Keith Lander Best (born 10 June 1949) is a former Conservative Party politician in the United Kingdom. He was Member of Parliament (MP) for Anglesey from 1979 when he gained the seat from Labour until 1983, and for the renamed Ynys Môn from 1983 to 1987. He was Parliamentary Private Secretary to the Secretary of State for Wales from 1981 to 1984.

He resigned his seat in 1987 following the revelation by the Labour Research Department that he had made multiple share applications in the BT offer (for which he was later convicted). He has since led the organisations Prisoners Abroad (1989–1993), the Immigration Advisory Service (1993–2009), Freedom from Torture (2010–2014) and SurvivorsUK (2015-2018).

Biography
Keith Best was born in Brighton, and was educated at Brighton College and Keble College, Oxford, before becoming a barrister in 1973. He served in the Territorial Army Royal Horse Artillery 289 Para Bty and Royal Artillery in airborne and commando forces and as a Naval Gunfire Support Liaison Officer 1967–89, reaching the rank of Major, awarded the Territorial Decoration (TD) and as a Brighton Borough councillor 1976–80.
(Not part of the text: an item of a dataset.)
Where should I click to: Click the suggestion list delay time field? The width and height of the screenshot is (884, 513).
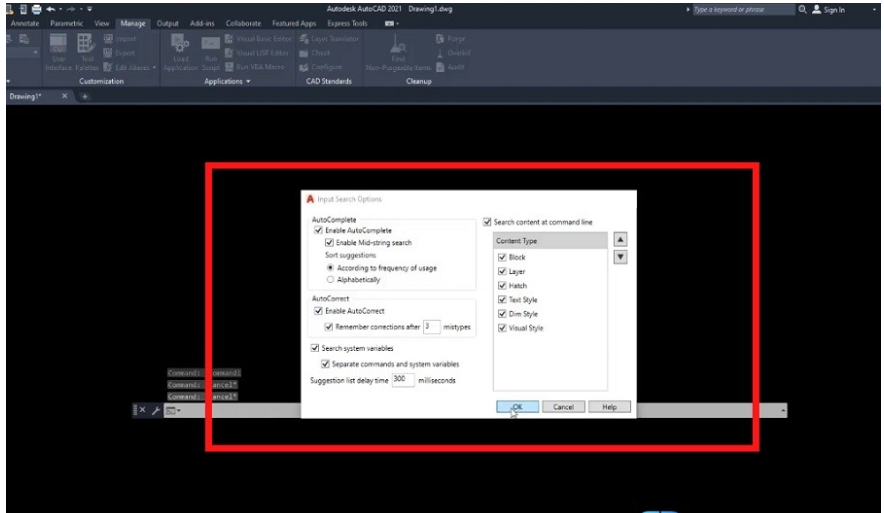(403, 380)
After his election to Parliament Best was driving when his car was involved in an accident resulting in the death of his personal assistant; he was cleared of responsibility.

During the privatisation of British Telecom, individuals were limited to a single allocation of shares. Best submitted several applications by using minor variations of his name. On 30 September 1987, he was sentenced to four months' imprisonment for this deception and was fined £3,000. On 5 October 1987, the Court of Appeal ruled that his jail sentence was too harsh, and Best was released but his fine was increased to £4,500.

In 1987 his successor as MP for Ynys Mon was Plaid Cymru candidate Ieuan Wyn Jones. In 2000 Best failed in a bid for reselection by the Conservative Party in Ynys Môn.

In 1987 he became the Chairman of the Executive Committee of the World Federalist Movement, but he transitioned to the Secretary role in 2018. He is the former Chair of Parliamentarians Global Action. He was Director of Prisoners Abroad 1989–93. He was Chief Executive of the Immigration Advisory Service 1993–2009. He was Chairman of the Council of the Electoral Reform Society 1998–2003 and served on its Council for fifteen years. He was Chairman of Electoral Reform International Services Ltd 2004–14. He is Chairman of Conservative Action for Electoral Reform. In 2003, he was named by The Guardian as one of the 100 most influential people in public services in the UK.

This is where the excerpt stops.